Also, I ended up using a slightly more sophisticated version of that code:
(defun identifierify (beg end) "Convert region to an identifier-ish." (interactive "r") (save-restriction (narrow-to-region beg end) (downcase-region beg end) (replace-regexp-in-region "[^a-z]+$" "" (point-min) (point-max)) (replace-regexp-in-region "[^a-z]+" "_" (point-min) (point-max))))
The first replace-regexp-in-region
just deletes any non-letter characters at the end of the region. (This makes sense, since an (English) sentence usually ends with punctuation, but always starts with a letter, so deleting non-letters at the end is useful.) For that to work, I needed the save-restriction
/narrow-to-region
combo, so that the $
would indeed catch the “end”. Otherwise, $
would not match if the end
parameter did not coincide with end of line. (Incidentally, this very change was a good workaround for the bug I mentioned – in fact, this is precisely the way the bug was fixed in Emacs.)
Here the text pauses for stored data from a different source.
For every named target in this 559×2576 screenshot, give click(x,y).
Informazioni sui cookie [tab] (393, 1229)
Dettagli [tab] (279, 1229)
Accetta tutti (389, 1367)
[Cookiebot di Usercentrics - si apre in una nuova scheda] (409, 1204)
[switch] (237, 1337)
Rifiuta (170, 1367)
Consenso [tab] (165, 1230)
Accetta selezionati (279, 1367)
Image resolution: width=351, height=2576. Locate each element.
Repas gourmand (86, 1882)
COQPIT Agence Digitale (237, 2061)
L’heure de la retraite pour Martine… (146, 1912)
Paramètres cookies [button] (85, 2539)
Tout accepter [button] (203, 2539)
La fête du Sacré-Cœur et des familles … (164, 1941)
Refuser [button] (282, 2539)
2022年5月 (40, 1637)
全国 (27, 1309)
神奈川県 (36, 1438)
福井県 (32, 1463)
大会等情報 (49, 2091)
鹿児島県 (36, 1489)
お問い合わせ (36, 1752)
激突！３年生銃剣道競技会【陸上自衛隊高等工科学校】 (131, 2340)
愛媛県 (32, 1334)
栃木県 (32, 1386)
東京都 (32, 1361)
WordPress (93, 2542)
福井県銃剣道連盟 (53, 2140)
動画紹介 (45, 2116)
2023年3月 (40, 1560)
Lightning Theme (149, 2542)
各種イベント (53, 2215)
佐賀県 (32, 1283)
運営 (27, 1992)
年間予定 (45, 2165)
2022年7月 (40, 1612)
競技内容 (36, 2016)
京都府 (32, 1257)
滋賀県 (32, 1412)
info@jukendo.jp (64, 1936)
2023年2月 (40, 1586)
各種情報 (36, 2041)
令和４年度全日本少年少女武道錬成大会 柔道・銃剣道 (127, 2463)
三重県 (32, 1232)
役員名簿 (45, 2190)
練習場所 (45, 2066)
By the way, replace-regexp-in-region
and its cousin replace-string-in-region
seem so useful (they are basically programmatic equivalents of query-replace
and query-replace-regexp
) that I immediately regretted not mentioning them in my Elisp book. It turned out, however, that I actually couldn’t have done that, since they were introduced in Emacs about a year ago, when the book was close to being finished (and I didn’t use the most recent Emacs right from the Git repo). Turns out that even after all those years, there are still useful (and pretty basic) things people add to Emacs!